====== Input data

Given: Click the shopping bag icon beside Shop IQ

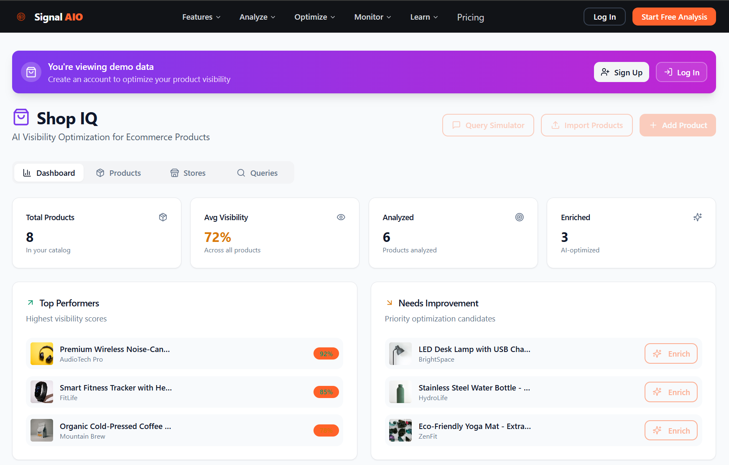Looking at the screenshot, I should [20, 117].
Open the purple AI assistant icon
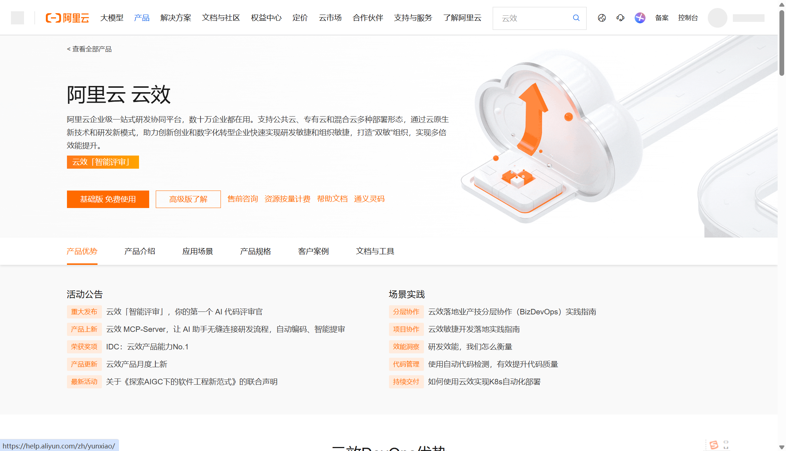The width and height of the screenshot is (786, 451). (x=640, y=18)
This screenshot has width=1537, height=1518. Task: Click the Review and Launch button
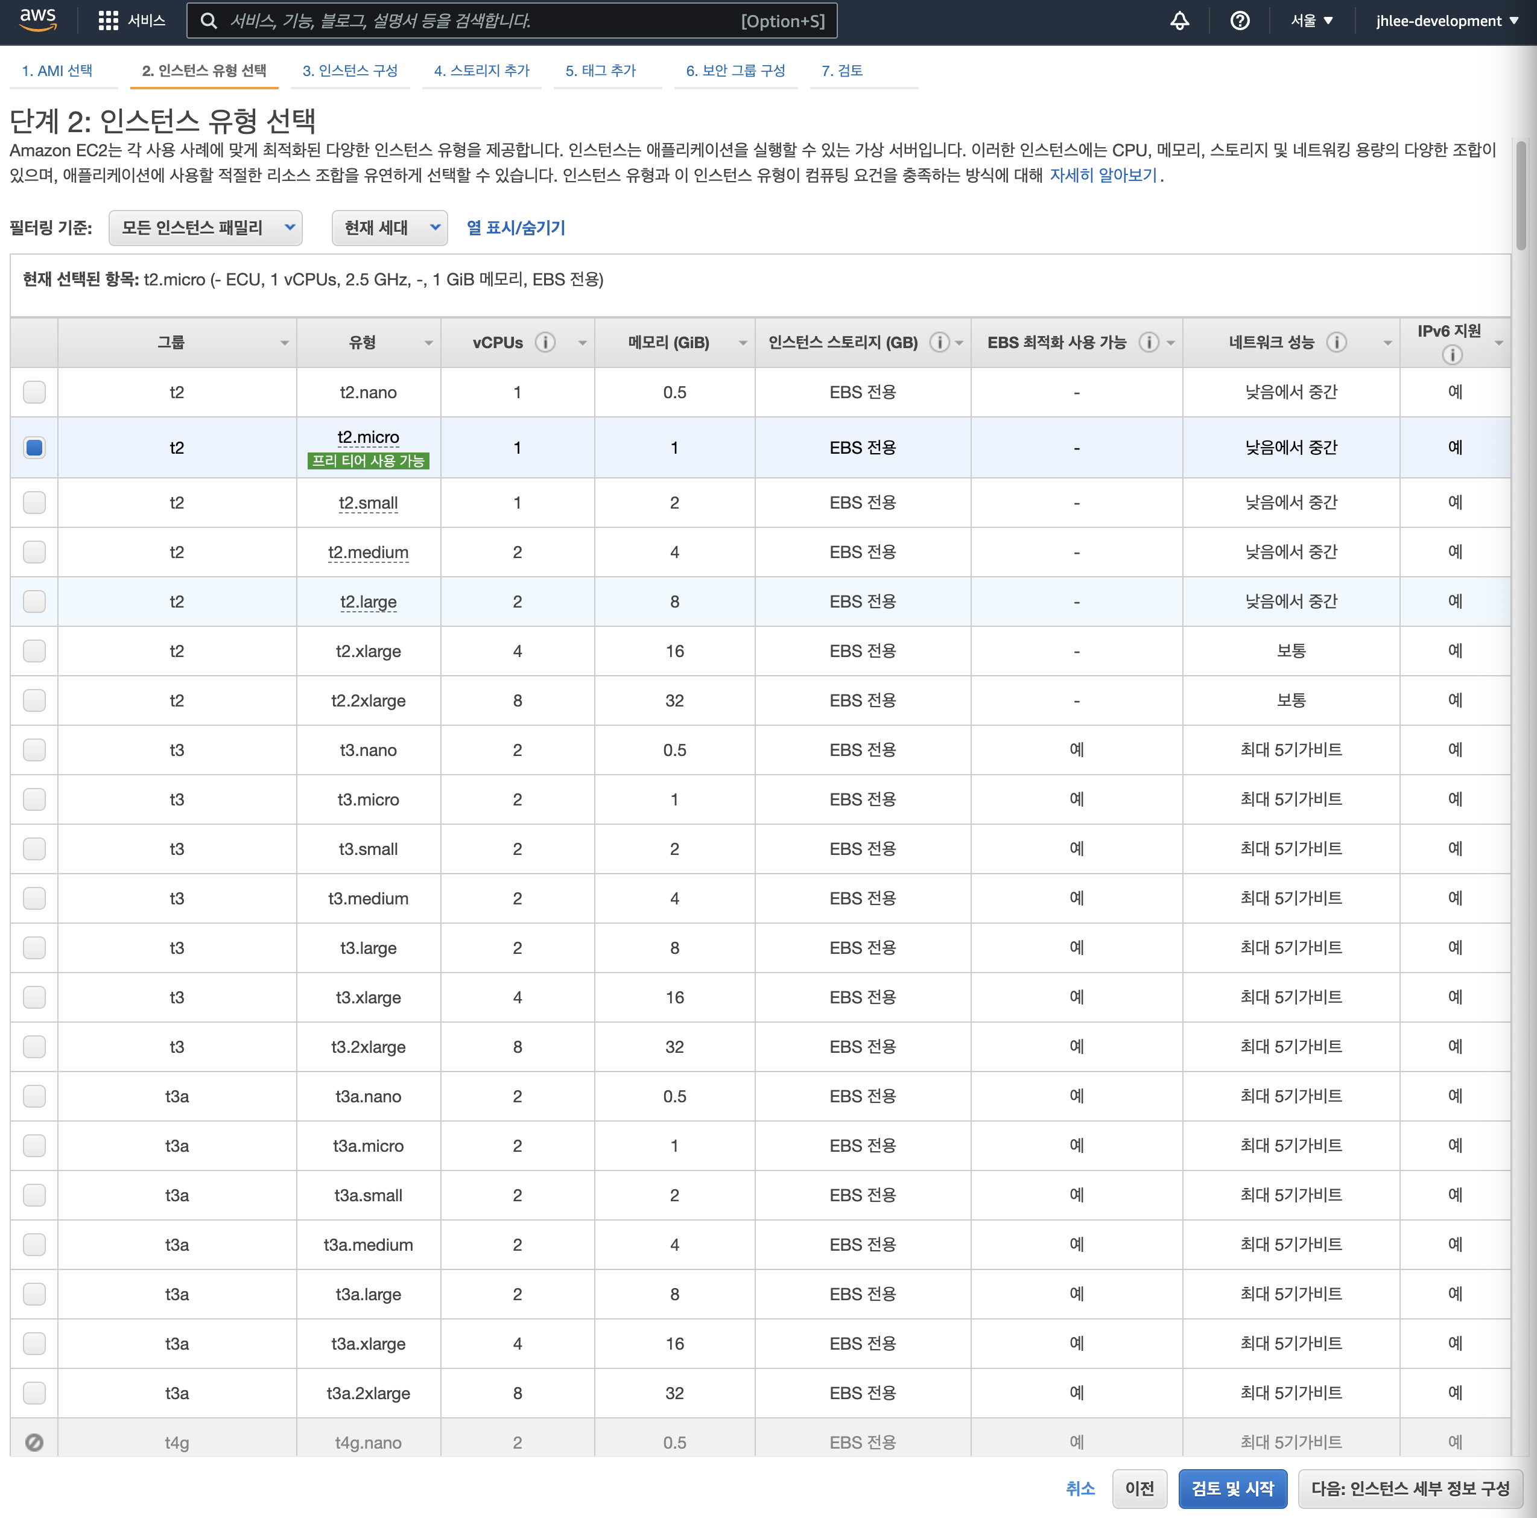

============

**Directions:**
Reproduce each entry precisely. Leave the pictures out.

**Task solution:**
Given: Click the shopping bag icon beside Shop IQ

Looking at the screenshot, I should [20, 117].
Open the purple AI assistant icon
The width and height of the screenshot is (786, 451). (x=640, y=18)
This screenshot has width=1537, height=1518. Task: Click the Review and Launch button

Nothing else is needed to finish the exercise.